Bu değişim sinsice, adım adım gerçekleştirildi. Artık,
dünyanın ilk proleter sosyalist ülkesi Sovyetler Birliği
revizyonizmin ülkesi, giderek de sosyal emperyalizmin
ülkesi oldu.
Bugün aynı yolda Çin revizyonistleri yürüyor.
Sovyetler Birliği’ndeki geriye dönüşten tarihi dersler
çıkartmış olan dünya proletaryası bu kez gaflete düşmedi,
uyanık davrandı, onların karşı-devrimci yüzünü kısa zamanda
bütün çıplaklığıyla görmeye başladı.
Bugün, dünya karşı devrim cephesi güçlüdür ve çok
çeşitlilik göstermektedir. Devrimin güçleri ise, dağınık ve
bölük pörçüktür.
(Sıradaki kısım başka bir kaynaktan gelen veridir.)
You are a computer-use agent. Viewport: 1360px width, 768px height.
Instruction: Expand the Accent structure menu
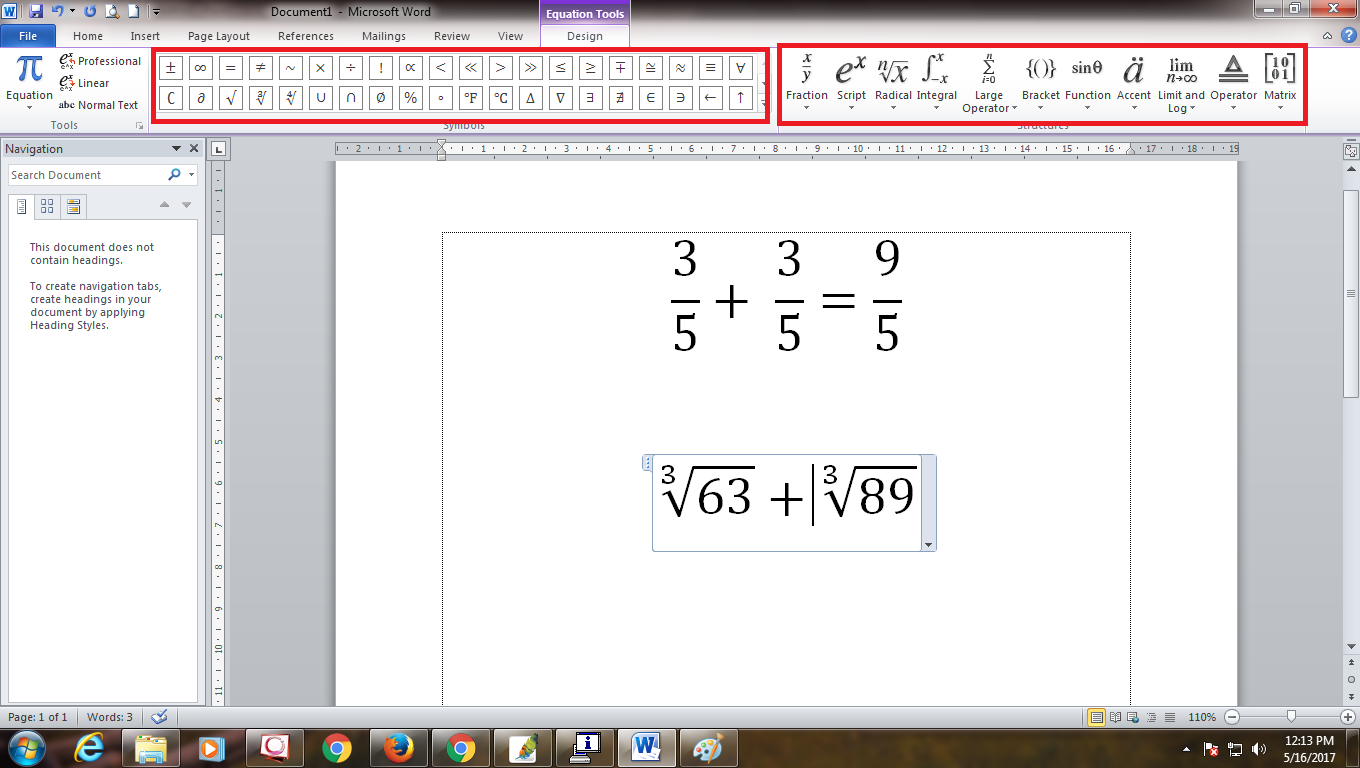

Karşı devrim cephesi, Çin
revizyonistlerinin getirdiği taze kanla köhnemiş
gövdelerini ayakta tutmaya çalışıyor.
Ekim derslerine, Sovyetler Birliği’ndeki ve Çin’deki
geriye dönüşün tarihi ders ve deneylerine sahip dünya
devrimci proletaryası, Marksizm-Leninizm kaldıracıyla, her
türden emperyalistleri, emperyalizmin yardakçılarını,
onların şu ya da bu tipteki gerici uşaklarını alaşağı
edecektir. Tıpkı 1917 Ekim’inde Rusya’da olduğu gibi.